Mr. Von Goss looked at her keenly. She must be the real Linda, he thought, or she certainly wouldn’t talk like this. It never occurred to him that she was acting.
“No—I don’t want to give up now. We’ll go through with your part of the show.... Sprague, get the people on the wire....”
And so, while Linda and Dot were patiently waiting for their telephone call at the hotel, the impostor almost completed her part in the picture, promising to return for only a couple of hours’ work in the morning.
CHAPTER VI
THE FORGED SIGNATURE
“Good morning, Miss Slocum,” said Mr. Sprague, smugly, as Linda and Dot entered the studio at Culver City the following day.
Linda winced at the name, and looked around her, to see whether another girl could be entering at the same time.

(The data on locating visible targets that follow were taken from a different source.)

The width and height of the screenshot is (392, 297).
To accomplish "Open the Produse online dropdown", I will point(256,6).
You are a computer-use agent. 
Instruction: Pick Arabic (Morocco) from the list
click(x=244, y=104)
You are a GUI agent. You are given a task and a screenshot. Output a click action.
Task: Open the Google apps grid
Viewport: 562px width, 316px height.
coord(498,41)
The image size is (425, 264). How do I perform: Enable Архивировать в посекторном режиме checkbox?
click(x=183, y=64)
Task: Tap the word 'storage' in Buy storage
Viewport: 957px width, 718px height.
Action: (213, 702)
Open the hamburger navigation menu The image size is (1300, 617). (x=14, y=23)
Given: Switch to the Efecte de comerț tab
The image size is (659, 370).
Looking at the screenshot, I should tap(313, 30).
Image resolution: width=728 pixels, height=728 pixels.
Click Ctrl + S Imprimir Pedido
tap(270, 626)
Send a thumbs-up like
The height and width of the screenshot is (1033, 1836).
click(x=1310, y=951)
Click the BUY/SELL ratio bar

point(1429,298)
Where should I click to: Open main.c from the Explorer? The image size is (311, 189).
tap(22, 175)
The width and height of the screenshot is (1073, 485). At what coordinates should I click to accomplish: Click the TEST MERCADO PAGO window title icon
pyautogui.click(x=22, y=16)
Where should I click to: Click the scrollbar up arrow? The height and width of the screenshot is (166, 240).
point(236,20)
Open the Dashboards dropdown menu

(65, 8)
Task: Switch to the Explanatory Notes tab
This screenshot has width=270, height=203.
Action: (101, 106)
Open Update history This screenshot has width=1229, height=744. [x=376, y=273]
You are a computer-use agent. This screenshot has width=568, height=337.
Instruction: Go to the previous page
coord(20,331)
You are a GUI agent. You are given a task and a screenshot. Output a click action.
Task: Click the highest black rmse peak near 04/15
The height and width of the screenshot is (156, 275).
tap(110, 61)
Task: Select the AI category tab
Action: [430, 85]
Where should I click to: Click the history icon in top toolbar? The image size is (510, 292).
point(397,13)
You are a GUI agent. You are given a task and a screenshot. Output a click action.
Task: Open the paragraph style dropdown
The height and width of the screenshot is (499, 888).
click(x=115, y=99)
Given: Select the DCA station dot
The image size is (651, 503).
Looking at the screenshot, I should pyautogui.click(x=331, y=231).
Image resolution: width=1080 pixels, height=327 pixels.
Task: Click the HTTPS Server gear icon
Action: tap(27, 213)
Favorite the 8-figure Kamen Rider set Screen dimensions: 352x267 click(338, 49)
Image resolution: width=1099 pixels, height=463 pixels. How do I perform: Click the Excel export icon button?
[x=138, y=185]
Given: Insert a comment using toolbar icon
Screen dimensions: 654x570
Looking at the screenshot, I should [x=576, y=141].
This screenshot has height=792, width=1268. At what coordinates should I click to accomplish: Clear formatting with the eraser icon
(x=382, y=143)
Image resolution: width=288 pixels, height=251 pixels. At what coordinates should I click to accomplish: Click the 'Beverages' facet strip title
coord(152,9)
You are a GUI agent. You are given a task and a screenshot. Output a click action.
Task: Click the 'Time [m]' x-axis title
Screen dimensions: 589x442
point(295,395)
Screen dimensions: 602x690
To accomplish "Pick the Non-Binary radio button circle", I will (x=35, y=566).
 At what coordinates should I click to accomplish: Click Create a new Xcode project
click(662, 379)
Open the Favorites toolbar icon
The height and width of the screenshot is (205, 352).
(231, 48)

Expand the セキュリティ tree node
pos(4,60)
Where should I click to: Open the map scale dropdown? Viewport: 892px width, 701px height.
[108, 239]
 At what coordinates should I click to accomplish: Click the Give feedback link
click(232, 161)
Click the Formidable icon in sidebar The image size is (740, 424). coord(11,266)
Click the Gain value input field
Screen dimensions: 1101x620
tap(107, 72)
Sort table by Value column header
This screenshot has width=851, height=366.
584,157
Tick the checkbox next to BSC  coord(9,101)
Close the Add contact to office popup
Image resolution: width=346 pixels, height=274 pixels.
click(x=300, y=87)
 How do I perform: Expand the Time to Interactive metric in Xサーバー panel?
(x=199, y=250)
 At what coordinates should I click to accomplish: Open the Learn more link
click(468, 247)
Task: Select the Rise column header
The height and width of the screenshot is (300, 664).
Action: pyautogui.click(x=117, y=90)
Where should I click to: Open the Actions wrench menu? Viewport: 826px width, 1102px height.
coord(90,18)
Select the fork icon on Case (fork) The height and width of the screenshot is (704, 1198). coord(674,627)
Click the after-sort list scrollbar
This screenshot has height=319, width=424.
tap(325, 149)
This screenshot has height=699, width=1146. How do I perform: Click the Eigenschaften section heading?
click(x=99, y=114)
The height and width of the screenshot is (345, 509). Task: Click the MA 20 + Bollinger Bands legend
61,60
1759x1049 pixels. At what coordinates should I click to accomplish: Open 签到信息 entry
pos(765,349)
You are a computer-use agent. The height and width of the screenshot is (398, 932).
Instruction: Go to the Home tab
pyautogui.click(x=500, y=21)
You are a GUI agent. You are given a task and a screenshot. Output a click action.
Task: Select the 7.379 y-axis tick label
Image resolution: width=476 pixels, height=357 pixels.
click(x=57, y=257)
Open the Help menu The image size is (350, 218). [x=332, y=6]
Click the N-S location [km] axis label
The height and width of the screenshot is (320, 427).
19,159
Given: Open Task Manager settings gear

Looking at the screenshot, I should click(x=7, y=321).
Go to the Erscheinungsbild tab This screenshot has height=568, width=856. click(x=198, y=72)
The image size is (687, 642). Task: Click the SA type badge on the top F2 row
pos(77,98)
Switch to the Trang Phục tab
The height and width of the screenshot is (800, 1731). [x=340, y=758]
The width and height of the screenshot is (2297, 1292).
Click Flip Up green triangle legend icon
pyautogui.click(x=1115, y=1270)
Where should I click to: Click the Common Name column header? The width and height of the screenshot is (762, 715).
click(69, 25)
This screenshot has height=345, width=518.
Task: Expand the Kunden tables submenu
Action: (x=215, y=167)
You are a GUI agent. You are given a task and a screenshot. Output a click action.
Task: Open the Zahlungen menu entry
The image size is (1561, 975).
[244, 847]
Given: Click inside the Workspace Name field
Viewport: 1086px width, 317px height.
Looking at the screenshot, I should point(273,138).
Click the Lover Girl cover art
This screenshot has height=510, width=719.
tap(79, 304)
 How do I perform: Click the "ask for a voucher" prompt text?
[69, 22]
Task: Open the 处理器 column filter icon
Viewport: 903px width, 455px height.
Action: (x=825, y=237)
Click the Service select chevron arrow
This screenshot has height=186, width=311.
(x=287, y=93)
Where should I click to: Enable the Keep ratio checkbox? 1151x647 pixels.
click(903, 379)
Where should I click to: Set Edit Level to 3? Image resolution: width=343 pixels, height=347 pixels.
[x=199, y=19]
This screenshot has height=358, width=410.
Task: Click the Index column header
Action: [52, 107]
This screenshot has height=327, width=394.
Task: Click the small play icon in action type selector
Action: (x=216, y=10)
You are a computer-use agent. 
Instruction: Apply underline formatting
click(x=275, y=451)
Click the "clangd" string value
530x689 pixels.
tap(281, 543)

But there was no one except a strange young man sitting in the corner, who couldn’t possibly be “Miss Slocum.” The secretary was evidently giving her a dig; perhaps he was trying to trap her by calling her by the name which Dot had manufactured on the spur of the moment at Kansas City, and which had been repeated by the newspapers.
“Trying to be funny, Mr. Sprague?” inquired Dot, scathingly.
The stranger in the corner arose from his seat.
“This is Mr. Bertram Chase, of the police,” Sprague announced, calmly. “Miss Slocum and Miss Manton.”
The girls regarded the young man questioningly. He was in plain clothes—not an ordinary policeman.